Previously committed ISP projects that are underway and have already received their regulatory approval include South Australian system strength remediation ( the installation of four high-inertia synchronous condensers), the Western Victoria Transmission Network Project to support generation from the Western Victoria REZ, and QNI Minor, which is the addition of 150 MW of capacity on the NSW-Qld interconnector.

The 2020 actionable ISP projects include:

  • VNI Minor: a minor upgrade to the existing Victoria ‒ NSW Interconnector (VNI), which is close to completing its regulatory approval process, with project completion expected in 2022-23;
  • Project EnergyConnect: a new 330 kV double-circuit interconnector between South Australia and New South Wales, which is close to completing its regulatory approval process. The project completion is expected by 2024-25;
  • HumeLink: a 500 kV transmission upgrade to reinforce the NSW southern shared network and increase transfer capacity between the Snowy Mountains hydroelectric scheme and the region’s demand centres. This project commenced its regulatory approval process earlier this year, with project completion due by 2025-26; and
  • Central-West Orana REZ Transmission Link: network augmentations to support the development of the Central-West Orana REZ. The project completion is due in 2024-25.
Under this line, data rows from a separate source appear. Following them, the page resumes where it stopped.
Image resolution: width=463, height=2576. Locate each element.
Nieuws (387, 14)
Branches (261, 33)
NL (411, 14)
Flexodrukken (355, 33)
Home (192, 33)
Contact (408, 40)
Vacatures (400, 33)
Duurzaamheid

Two further projects are deemed actionable with additional decision rules:

  • VNI West: a new high voltage alternating current (HVAC) interconnector between Victoria and NSW; and
  • Marinus Link: two new HVDC cables connecting Victoria and Tasmania, each with 750 MW of transfer capacity and associated alternating current transmission.

Future ISP projects include major upgrades to the NSW-Qld interconnector, and grid augmentations in QLD, NSW and Victoria, which are all included in the optimal development path for the NEM.

“When implemented alongside market and regulatory reforms, the targeted transmission investments identified in the ISP will bring the right resources into the system in a timely fashion. This will create a modern, efficient and resilient energy system that delivers $11 billion in net market benefits weighted across the different ISP scenarios over the next two decades,” AEMO’s Managing Director and CEO, Audrey Zibelman, said.